Она исчезла, бросив Малко красноречивый взгляд. Так и не утоливший своей страсти после всех упражнений, Кирсанов сел на кровать.

— Мне бы не хотелось участвовать завтра в этом фарсе, — заявил он.

— Перестаньте глупить. Григорий Иванович. Если бы не ваша неосторожность, КГБ ни за что не нашел бы вас. А эта пресс-конференция — последнее испытание... Но, разумеется, если вы не желаете, то всегда можете отдать себя в руки испанцев.

На сей раз Кирсанов молчал, точно набрав в рот воды.

* * *

Крис Джонс подал Кирсанову пуленепробиваемый жилет из кевлара и помог облачиться в него. Вся компания поселилась в «Рице», почти напротив «Паласа», где должна была проходить пресс-конференция. Вошел Милтон и повалился в кресло.

— Весь зал прочесали. Полный порядок.

— Кто от советских?

— Мужики из ТАСС и «Правды». Ну и, естественно, испанская братин. Агентов безопасности — как собак нерезаных. Обыскивают всех подряд.

— Хорошо, пошли! — подал знак Малко.

Без десяти пять. На Кирсанове лица не было. Он тронулся в путь, окруженный целым роем агентов ЦРУ и морских пехотинцев в штатском. Выстроился настоящий живой забор, разомкнувшийся лишь затем, чтобы пропустить Кирсанова к бронированному «кадиллаку». Нужно было всего лишь перебраться на другую сторону Пласа дель Кастильо, но никто не хотел рисковать.

Негнущийся, точно гвоздь, генерал Диас стоял у входа в гостиницу «Палас».

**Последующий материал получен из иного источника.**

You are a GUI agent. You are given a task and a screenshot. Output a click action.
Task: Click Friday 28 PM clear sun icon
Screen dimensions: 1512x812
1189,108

— Все на месте? — спросил Джеймс Барри.

— Да, можно начинать пресс-конференцию, — ответил генерал.

На первом этаже гостиницы, как раз у малой ротонды, предварявшей большую, установили магнитный металлоискатель. Агенты ГИУО проверяли подряд все магнитофоны и кинокамеры. Посредине круглого зала возвели помост, на котором рядами поставили стулья для представителей печати. На каждом шагу торчали агенты безопасности с американской и испанской стороны, враждебно таращившиеся друг на друга.

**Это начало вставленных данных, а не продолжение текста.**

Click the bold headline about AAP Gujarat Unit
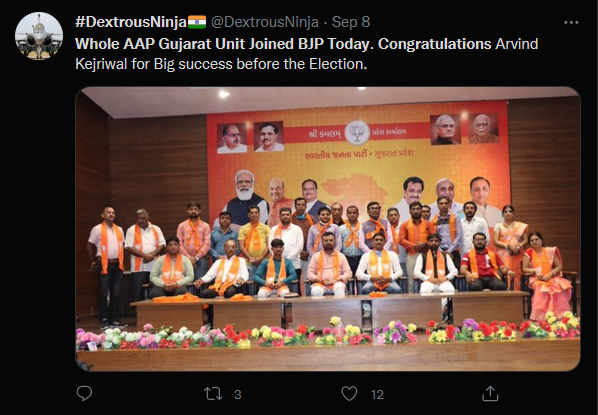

В сопровождении Криса Джонса и Милтона Брабека из бронированного «кадиллака» вынырнул Григорий Кирсанов, державшийся несколько скованно из-за пуленепробиваемого жилета. К охранникам из американского посольства немедленно присоединились испанские агенты, так что к помосту он двигался, окруженный плотным человеческим кольцом.

Вслед за тем агенты безопасности разошлись по залу, взяв под наблюдение выходы из круглого зала. Малко и Джеймс Барри держались у входа, провожая взглядом последних гостей. Генерал Диас взошел на помост, где уже находился русский, постучал по микрофону и попросил тишины.

— Григории Кирсанов объяснит причины своего поступка, — объявил он. — Он может отвечать на вопросы по-испански, по-английски и по-русски.

С места немедленно поднялся один из представителей советской печати и зычно провозгласил:

— Почему предаешь родину. Григорий Иванович?

Ничуть не смутившись, перебежчик указал пальцем на вопрошавшего и громко объявил:

— Он не журналист. Работает в КГБ, был моим подчиненным!

Советские журналисты возмущенно загудели. Между ними и Кирсановым завязалась злобная перепалка на русском языке, обильно сдабриваемая бранью... Когда наконец шум поутих, задал вопрос журналист «Эль Паис»:

— Сеньор Кирсанов, добровольно ли вы оставили вашу службу? Говорят, на вас оказали давление американские разведывательные службы.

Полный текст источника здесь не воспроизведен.